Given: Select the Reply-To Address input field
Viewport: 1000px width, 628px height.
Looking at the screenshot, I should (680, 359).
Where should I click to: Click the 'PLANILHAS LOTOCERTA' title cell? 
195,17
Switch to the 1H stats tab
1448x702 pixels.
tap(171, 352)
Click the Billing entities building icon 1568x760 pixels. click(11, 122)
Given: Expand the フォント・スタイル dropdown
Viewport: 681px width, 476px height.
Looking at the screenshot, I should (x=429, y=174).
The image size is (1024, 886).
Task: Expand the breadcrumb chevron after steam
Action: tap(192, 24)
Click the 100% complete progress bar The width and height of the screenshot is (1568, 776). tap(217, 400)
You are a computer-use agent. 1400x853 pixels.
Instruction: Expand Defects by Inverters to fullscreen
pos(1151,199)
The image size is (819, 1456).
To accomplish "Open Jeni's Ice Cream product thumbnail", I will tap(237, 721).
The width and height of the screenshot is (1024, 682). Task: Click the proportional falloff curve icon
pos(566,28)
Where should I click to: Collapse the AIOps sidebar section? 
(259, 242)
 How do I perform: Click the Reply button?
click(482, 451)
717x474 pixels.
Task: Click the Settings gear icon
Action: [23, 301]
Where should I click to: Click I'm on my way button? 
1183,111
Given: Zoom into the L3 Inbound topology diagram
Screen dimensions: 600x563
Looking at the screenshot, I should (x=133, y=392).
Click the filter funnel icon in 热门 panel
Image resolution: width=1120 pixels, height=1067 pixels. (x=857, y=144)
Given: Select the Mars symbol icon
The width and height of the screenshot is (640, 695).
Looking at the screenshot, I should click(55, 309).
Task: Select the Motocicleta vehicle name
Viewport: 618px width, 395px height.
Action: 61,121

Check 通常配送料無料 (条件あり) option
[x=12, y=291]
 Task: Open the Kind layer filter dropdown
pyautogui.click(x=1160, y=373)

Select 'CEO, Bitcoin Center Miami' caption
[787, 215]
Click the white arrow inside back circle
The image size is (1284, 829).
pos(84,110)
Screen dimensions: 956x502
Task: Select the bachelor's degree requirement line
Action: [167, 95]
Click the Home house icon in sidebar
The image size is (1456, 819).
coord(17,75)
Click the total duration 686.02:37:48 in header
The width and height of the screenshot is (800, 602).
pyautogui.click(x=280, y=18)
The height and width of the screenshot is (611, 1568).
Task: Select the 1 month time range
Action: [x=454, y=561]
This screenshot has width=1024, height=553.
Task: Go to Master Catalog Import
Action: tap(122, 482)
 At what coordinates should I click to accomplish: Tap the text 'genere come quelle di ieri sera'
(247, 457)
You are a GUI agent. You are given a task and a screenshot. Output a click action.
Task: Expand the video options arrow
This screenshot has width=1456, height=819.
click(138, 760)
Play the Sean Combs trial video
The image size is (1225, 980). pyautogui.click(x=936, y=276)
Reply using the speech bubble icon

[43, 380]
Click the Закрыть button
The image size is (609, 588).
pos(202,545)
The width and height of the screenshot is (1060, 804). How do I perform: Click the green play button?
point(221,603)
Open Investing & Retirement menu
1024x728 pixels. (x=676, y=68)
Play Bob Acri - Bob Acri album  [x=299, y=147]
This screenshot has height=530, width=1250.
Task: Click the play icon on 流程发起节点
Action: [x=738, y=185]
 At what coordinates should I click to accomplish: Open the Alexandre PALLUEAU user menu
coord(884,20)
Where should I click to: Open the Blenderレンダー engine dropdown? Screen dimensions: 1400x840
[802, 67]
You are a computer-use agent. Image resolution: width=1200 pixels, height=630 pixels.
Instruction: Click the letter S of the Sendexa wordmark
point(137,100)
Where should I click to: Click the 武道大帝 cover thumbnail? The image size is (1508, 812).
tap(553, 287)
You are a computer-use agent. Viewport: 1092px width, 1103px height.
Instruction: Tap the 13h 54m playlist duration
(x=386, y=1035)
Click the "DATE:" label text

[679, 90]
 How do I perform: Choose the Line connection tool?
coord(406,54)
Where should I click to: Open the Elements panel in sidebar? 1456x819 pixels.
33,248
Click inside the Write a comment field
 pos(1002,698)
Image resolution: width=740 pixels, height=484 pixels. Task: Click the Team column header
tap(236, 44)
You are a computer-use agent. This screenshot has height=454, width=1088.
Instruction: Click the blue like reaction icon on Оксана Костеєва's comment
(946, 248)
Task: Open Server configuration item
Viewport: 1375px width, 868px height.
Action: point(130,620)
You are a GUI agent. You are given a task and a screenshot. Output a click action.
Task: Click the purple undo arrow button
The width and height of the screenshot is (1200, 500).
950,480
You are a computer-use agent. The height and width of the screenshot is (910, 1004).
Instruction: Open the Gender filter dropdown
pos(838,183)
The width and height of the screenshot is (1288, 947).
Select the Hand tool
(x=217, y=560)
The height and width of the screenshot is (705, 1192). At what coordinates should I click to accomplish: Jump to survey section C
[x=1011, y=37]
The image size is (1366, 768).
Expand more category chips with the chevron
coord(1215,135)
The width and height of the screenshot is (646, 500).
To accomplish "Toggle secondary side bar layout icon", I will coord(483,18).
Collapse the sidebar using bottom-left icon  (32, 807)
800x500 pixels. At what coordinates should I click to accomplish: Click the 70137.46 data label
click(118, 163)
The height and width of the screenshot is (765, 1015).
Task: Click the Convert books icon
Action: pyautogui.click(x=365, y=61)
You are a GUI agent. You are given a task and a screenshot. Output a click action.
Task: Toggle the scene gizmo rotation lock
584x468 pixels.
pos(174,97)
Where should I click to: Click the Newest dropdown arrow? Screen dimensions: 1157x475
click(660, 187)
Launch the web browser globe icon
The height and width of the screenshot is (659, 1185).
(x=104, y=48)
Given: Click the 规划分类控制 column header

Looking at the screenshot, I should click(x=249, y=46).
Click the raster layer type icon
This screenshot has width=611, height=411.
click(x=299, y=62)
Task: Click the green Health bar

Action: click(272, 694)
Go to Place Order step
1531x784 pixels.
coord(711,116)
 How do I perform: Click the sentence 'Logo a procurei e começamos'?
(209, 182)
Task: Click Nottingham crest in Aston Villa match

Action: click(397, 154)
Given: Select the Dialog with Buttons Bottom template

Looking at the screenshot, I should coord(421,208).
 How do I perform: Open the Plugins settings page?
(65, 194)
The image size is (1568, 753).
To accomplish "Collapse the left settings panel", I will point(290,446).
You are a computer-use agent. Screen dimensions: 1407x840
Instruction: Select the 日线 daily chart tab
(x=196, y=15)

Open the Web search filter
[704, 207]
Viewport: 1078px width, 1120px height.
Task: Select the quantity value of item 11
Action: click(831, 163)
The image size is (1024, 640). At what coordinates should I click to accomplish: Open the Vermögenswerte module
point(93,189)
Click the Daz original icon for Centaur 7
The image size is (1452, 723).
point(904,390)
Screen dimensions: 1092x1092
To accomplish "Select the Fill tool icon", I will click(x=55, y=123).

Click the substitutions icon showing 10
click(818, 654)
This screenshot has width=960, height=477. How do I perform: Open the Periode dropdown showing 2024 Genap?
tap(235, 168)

» Written task
Edit the data above by replacing "Reply-To Address" with "Reply-To Email" and leave everything else unchanged.

» Complete answer
Given: Select the Reply-To Email input field
Viewport: 1000px width, 628px height.
Looking at the screenshot, I should (680, 359).
Where should I click to: Click the 'PLANILHAS LOTOCERTA' title cell? 
195,17
Switch to the 1H stats tab
1448x702 pixels.
tap(171, 352)
Click the Billing entities building icon 1568x760 pixels. click(11, 122)
Given: Expand the フォント・スタイル dropdown
Viewport: 681px width, 476px height.
Looking at the screenshot, I should (x=429, y=174).
The image size is (1024, 886).
Task: Expand the breadcrumb chevron after steam
Action: tap(192, 24)
Click the 100% complete progress bar The width and height of the screenshot is (1568, 776). tap(217, 400)
You are a computer-use agent. 1400x853 pixels.
Instruction: Expand Defects by Inverters to fullscreen
pos(1151,199)
The image size is (819, 1456).
To accomplish "Open Jeni's Ice Cream product thumbnail", I will tap(237, 721).
The width and height of the screenshot is (1024, 682). Task: Click the proportional falloff curve icon
pos(566,28)
Where should I click to: Collapse the AIOps sidebar section? 
(259, 242)
 How do I perform: Click the Reply button?
click(482, 451)
717x474 pixels.
Task: Click the Settings gear icon
Action: [23, 301]
Where should I click to: Click I'm on my way button? 
1183,111
Given: Zoom into the L3 Inbound topology diagram
Screen dimensions: 600x563
Looking at the screenshot, I should (x=133, y=392).
Click the filter funnel icon in 热门 panel
Image resolution: width=1120 pixels, height=1067 pixels. (x=857, y=144)
Given: Select the Mars symbol icon
The width and height of the screenshot is (640, 695).
Looking at the screenshot, I should click(55, 309).
Task: Select the Motocicleta vehicle name
Viewport: 618px width, 395px height.
Action: 61,121

Check 通常配送料無料 (条件あり) option
[x=12, y=291]
 Task: Open the Kind layer filter dropdown
pyautogui.click(x=1160, y=373)

Select 'CEO, Bitcoin Center Miami' caption
[787, 215]
Click the white arrow inside back circle
The image size is (1284, 829).
pos(84,110)
Screen dimensions: 956x502
Task: Select the bachelor's degree requirement line
Action: [167, 95]
Click the Home house icon in sidebar
The image size is (1456, 819).
coord(17,75)
Click the total duration 686.02:37:48 in header
The width and height of the screenshot is (800, 602).
pyautogui.click(x=280, y=18)
The height and width of the screenshot is (611, 1568).
Task: Select the 1 month time range
Action: [x=454, y=561]
This screenshot has width=1024, height=553.
Task: Go to Master Catalog Import
Action: tap(122, 482)
 At what coordinates should I click to accomplish: Tap the text 'genere come quelle di ieri sera'
(247, 457)
You are a GUI agent. You are given a task and a screenshot. Output a click action.
Task: Expand the video options arrow
This screenshot has width=1456, height=819.
click(138, 760)
Play the Sean Combs trial video
The image size is (1225, 980). pyautogui.click(x=936, y=276)
Reply using the speech bubble icon

[43, 380]
Click the Закрыть button
The image size is (609, 588).
pos(202,545)
The width and height of the screenshot is (1060, 804). How do I perform: Click the green play button?
point(221,603)
Open Investing & Retirement menu
1024x728 pixels. (x=676, y=68)
Play Bob Acri - Bob Acri album  [x=299, y=147]
This screenshot has height=530, width=1250.
Task: Click the play icon on 流程发起节点
Action: [x=738, y=185]
 At what coordinates should I click to accomplish: Open the Alexandre PALLUEAU user menu
coord(884,20)
Where should I click to: Open the Blenderレンダー engine dropdown? Screen dimensions: 1400x840
[802, 67]
You are a computer-use agent. Image resolution: width=1200 pixels, height=630 pixels.
Instruction: Click the letter S of the Sendexa wordmark
point(137,100)
Where should I click to: Click the 武道大帝 cover thumbnail? The image size is (1508, 812).
tap(553, 287)
You are a computer-use agent. Viewport: 1092px width, 1103px height.
Instruction: Tap the 13h 54m playlist duration
(x=386, y=1035)
Click the "DATE:" label text

[679, 90]
 How do I perform: Choose the Line connection tool?
coord(406,54)
Where should I click to: Open the Elements panel in sidebar? 1456x819 pixels.
33,248
Click inside the Write a comment field
 pos(1002,698)
Image resolution: width=740 pixels, height=484 pixels. Task: Click the Team column header
tap(236, 44)
You are a computer-use agent. This screenshot has height=454, width=1088.
Instruction: Click the blue like reaction icon on Оксана Костеєва's comment
(946, 248)
Task: Open Server configuration item
Viewport: 1375px width, 868px height.
Action: point(130,620)
You are a GUI agent. You are given a task and a screenshot. Output a click action.
Task: Click the purple undo arrow button
The width and height of the screenshot is (1200, 500).
950,480
You are a computer-use agent. The height and width of the screenshot is (910, 1004).
Instruction: Open the Gender filter dropdown
pos(838,183)
The width and height of the screenshot is (1288, 947).
Select the Hand tool
(x=217, y=560)
The height and width of the screenshot is (705, 1192). At what coordinates should I click to accomplish: Jump to survey section C
[x=1011, y=37]
The image size is (1366, 768).
Expand more category chips with the chevron
coord(1215,135)
The width and height of the screenshot is (646, 500).
To accomplish "Toggle secondary side bar layout icon", I will coord(483,18).
Collapse the sidebar using bottom-left icon  (32, 807)
800x500 pixels. At what coordinates should I click to accomplish: Click the 70137.46 data label
click(118, 163)
The height and width of the screenshot is (765, 1015).
Task: Click the Convert books icon
Action: pyautogui.click(x=365, y=61)
You are a GUI agent. You are given a task and a screenshot. Output a click action.
Task: Toggle the scene gizmo rotation lock
584x468 pixels.
pos(174,97)
Where should I click to: Click the Newest dropdown arrow? Screen dimensions: 1157x475
click(660, 187)
Launch the web browser globe icon
The height and width of the screenshot is (659, 1185).
(x=104, y=48)
Given: Click the 规划分类控制 column header

Looking at the screenshot, I should click(x=249, y=46).
Click the raster layer type icon
This screenshot has width=611, height=411.
click(x=299, y=62)
Task: Click the green Health bar

Action: click(272, 694)
Go to Place Order step
1531x784 pixels.
coord(711,116)
 How do I perform: Click the sentence 'Logo a procurei e começamos'?
(209, 182)
Task: Click Nottingham crest in Aston Villa match

Action: click(397, 154)
Given: Select the Dialog with Buttons Bottom template

Looking at the screenshot, I should coord(421,208).
 How do I perform: Open the Plugins settings page?
(65, 194)
The image size is (1568, 753).
To accomplish "Collapse the left settings panel", I will point(290,446).
You are a computer-use agent. Screen dimensions: 1407x840
Instruction: Select the 日线 daily chart tab
(x=196, y=15)

Open the Web search filter
[704, 207]
Viewport: 1078px width, 1120px height.
Task: Select the quantity value of item 11
Action: click(831, 163)
The image size is (1024, 640). At what coordinates should I click to accomplish: Open the Vermögenswerte module
point(93,189)
Click the Daz original icon for Centaur 7
The image size is (1452, 723).
point(904,390)
Screen dimensions: 1092x1092
To accomplish "Select the Fill tool icon", I will click(x=55, y=123).

Click the substitutions icon showing 10
click(818, 654)
This screenshot has width=960, height=477. How do I perform: Open the Periode dropdown showing 2024 Genap?
tap(235, 168)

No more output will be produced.